* TEXTAUSZUG:

********************

Thermische Batteriespeicher EnergyNest
Die thermische Batterie von EnergyNest aus Norwegen ist modular aufgebaut und damit skalierbar. Sie wird hergestellt aus reichlich vorhandenen Materialien, die auch recycelbar sind: Stahl und Beton. Wärme mit einer hohen Temperatur wird über einen flüssigen Wärmeträger auf die thermische Batterie übertragen. Die Batterie-Module sind z.B. in einem Container untergebracht. Sie können die Wärmeenergie z.B. aus dem Stromnetz oder von lokalen Anlagen mit erneuerbaren Energien aufnehmen und an z.B. ein Wärmenetz abgeben.
UniQ Wärme-Batterien
Die UniQ Wärme-Batterien von Sumamp aus Schottland sind kompakte Wärmespeicher. Sie sind leicht zu montieren, haben einen geringen Wartungsaufwand und eine Lebenserwartung von 40.000 Zyklen. Die Wärmebatterien lassen sich skalieren und können auch größere Wärmemengen aufnehmen und sie können auch das Stromnetz, bei Bedarf entlasten.
Innovative Projekte für mehr Klimaschutz im Wärmesektor
Es muss nicht immer ein neues Produkt sein, das für mehr Klimaschutz im Wärmesektor sorgen kann. Da gibt es auch eine Reihe von Konzepten und Projekten, die mit bestehenden Produkten arbeiten.
Suburbane Wärmewende
Das Forschungsprojekt Suburbane Wärmewende untersucht „inwieweit es in Ballungsräumen technisch und ökonomisch machbar ist, Wärmeenergie aus nachhaltigen Quellen wie Abwasser, Brunnenwasser oder Bioreststoffe auf neuartige Weise in einem „Innovationswärmeleiter" zu übertragen" (Quelle: iöw). Als Beispiel dient das Bestandsquartier Leeste südlich der Stadt Bremen. Man kann es sich vorstellen wie die Entwicklung eines Wärmenetzes, das überschüssige Energie aufnimmt, vergleichbar zum Stromnetz, wo andere Abnehmer sich wiederum bedienen können. Der Weser-Kurier beschreibt das Projekt anschaulicher als die Forscher.
Seen als lokale Wärmequellen nutzen
Man muss für die Nutzung der Umgebungswärme nicht bis an das Grundwasser bohren. Es bieten sich dazu auch umliegende Seen als Wärmequelle an. Dazu verlegt man z.B. am Boden des Sees Rohre, die mit einem Wärmeträger durchströmt werden. Die Wärme hat über das Jahr, je nach Tiefe der Rohre, relativ konstante Temperaturen, die gut geeignet sind für ein kaltes Nahwärmenetz und für Wärmepumpen an den Abnahmestellen. Bis jetzt scheint dieses Konzept nur eine Idee zu sein, die man im badischen Malsch und im Raum Leipzig mit dem Leipziger Seenland nutzen möchte.

********************

* VORLIEGENDE EINTRÄGE:

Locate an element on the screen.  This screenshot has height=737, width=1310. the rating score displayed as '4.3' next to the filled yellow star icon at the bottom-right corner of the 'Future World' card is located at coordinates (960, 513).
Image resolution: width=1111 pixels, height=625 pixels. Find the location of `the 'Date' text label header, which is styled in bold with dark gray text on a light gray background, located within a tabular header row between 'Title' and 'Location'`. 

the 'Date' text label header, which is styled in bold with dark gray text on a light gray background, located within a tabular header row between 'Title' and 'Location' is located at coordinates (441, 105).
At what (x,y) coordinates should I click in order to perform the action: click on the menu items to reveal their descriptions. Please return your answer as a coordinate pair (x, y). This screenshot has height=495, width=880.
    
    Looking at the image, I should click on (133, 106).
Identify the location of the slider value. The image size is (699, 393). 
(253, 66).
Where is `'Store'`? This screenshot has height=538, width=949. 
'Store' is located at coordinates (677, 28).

********************

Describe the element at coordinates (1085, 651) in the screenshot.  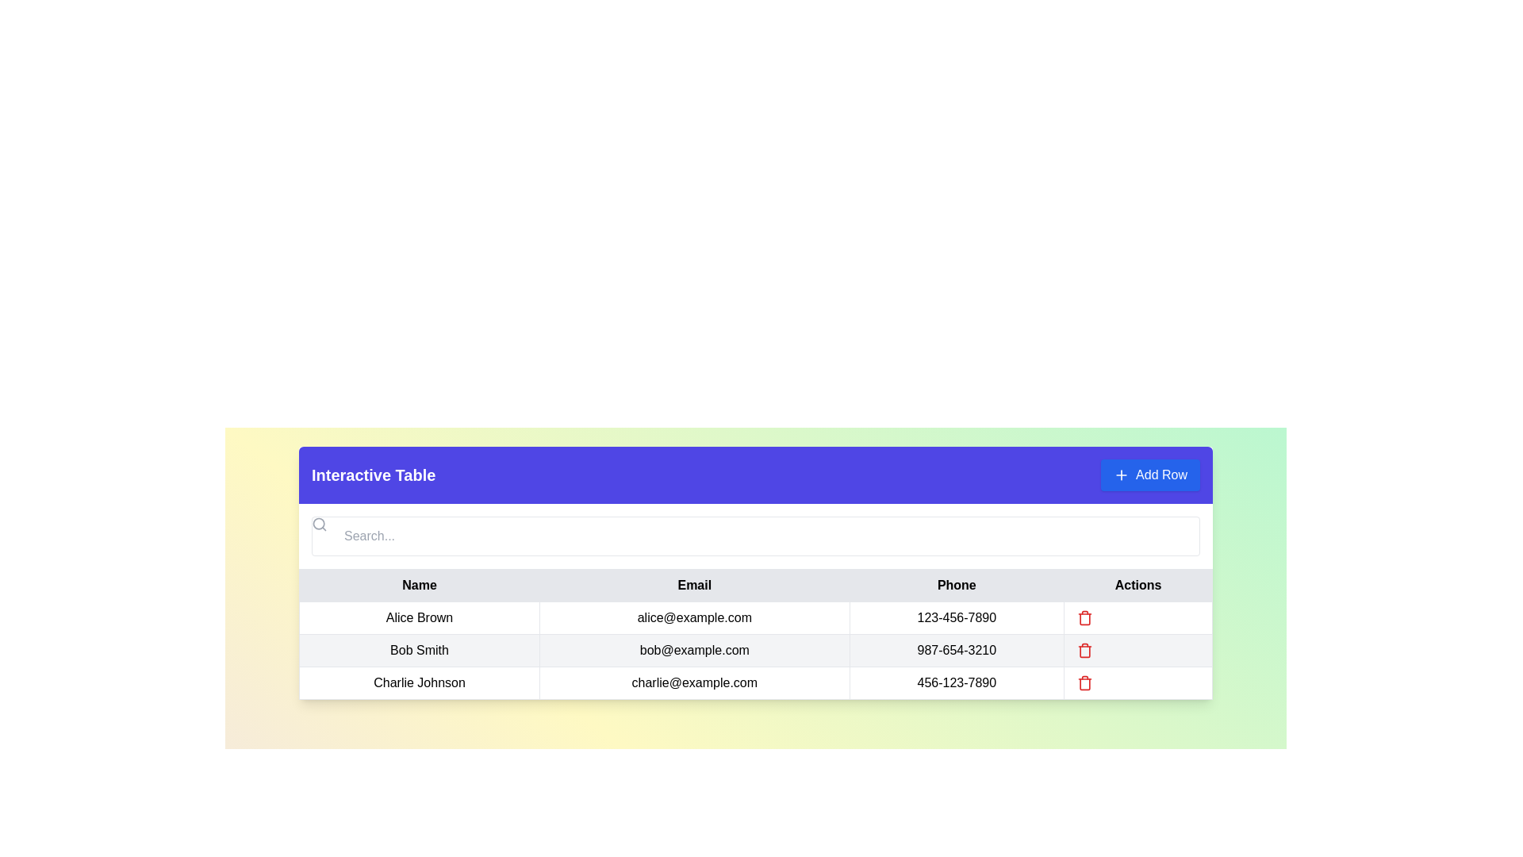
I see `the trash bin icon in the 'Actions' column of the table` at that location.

********************

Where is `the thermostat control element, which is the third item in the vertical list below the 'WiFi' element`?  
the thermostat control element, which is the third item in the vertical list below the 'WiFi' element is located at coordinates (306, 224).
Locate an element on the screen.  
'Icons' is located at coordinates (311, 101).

********************

Kopiere bitte aus dem Textauszug wortgetreu die Stelle, die mit „Thermische Batteriespeicher EnergyNest“ beginnt und bis einschließlich „ein Wärmenetz abgeben.“ reicht.

* ANTWORTBEREICH:
Thermische Batteriespeicher EnergyNest
Die thermische Batterie von EnergyNest aus Norwegen ist modular aufgebaut und damit skalierbar. Sie wird hergestellt aus reichlich vorhandenen Materialien, die auch recycelbar sind: Stahl und Beton. Wärme mit einer hohen Temperatur wird über einen flüssigen Wärmeträger auf die thermische Batterie übertragen. Die Batterie-Module sind z.B. in einem Container untergebracht. Sie können die Wärmeenergie z.B. aus dem Stromnetz oder von lokalen Anlagen mit erneuerbaren Energien aufnehmen und an z.B. ein Wärmenetz abgeben.